5.3. Determinations. All determinations, interpretations, or other actions made
or taken by the Committee pursuant to the provisions of the Plan shall be final,
binding, and conclusive for all purposes and upon all persons.

5.4. Delegation. Except as required by Rule 16b-3 promulgated under the Act (and
any successor to such Rule) with respect to the grant of Awards to Participants
who are subject to Section 16 of the Act, the Committee may delegate to
appropriate senior officers of the Company its duties under the Plan pursuant to
such conditions and limitations as the Committee may establish.

Section 6.  Stock Options.

6.1. Type of Option. It is intended that only non-qualified stock options may be
granted by the Committee under this section of the Plan.

6.2. Grant of Option.

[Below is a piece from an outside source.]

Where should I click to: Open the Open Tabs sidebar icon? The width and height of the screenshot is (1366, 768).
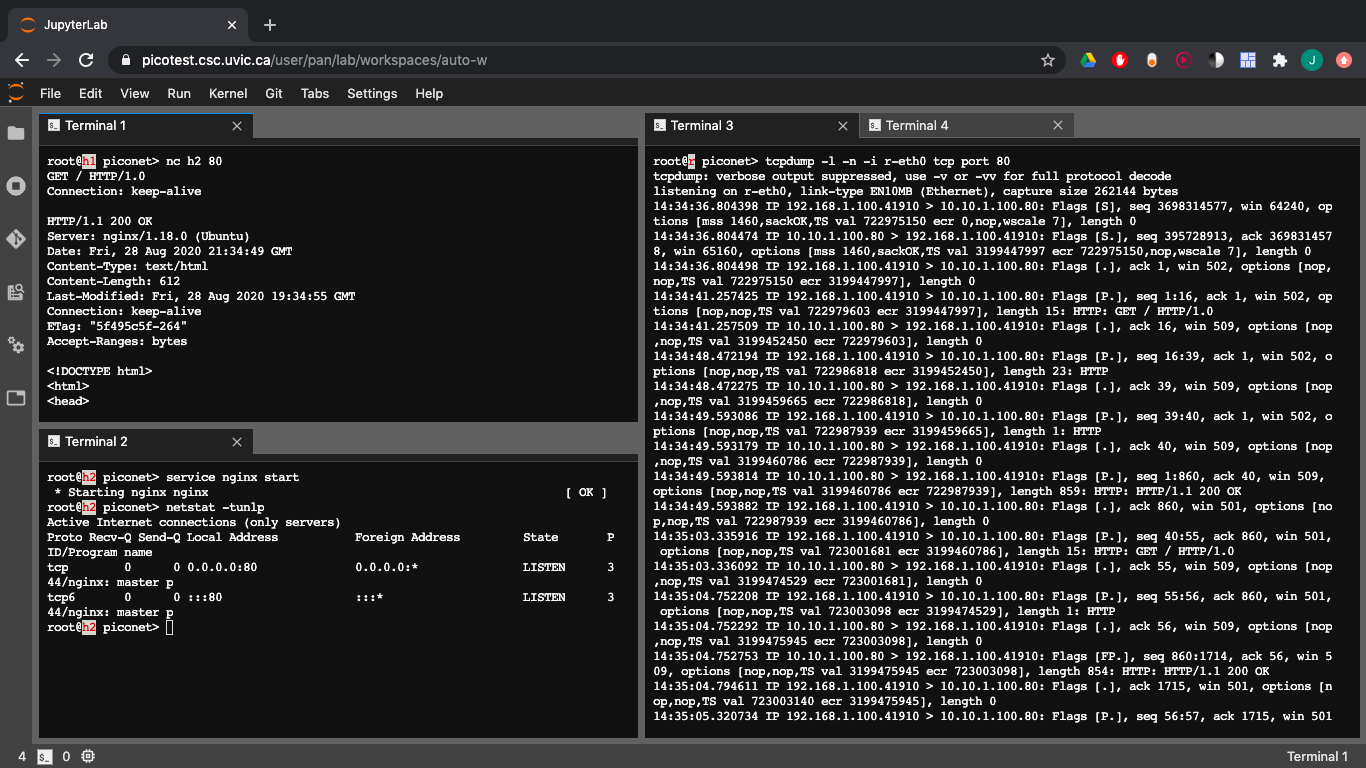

An Option may be granted to Participants at such time or
times as shall be determined by the Committee. Each Option shall be evidenced by
an Option Agreement that shall specify the exercise price, the duration of the
Option, the number of Shares to which the Option applies, and such other terms
and conditions not inconsistent with the Plan as the Committee shall determine.

6.3. Option Price. The per share option price shall be at least 100% of the Fair
Market Value at the time the Option is granted.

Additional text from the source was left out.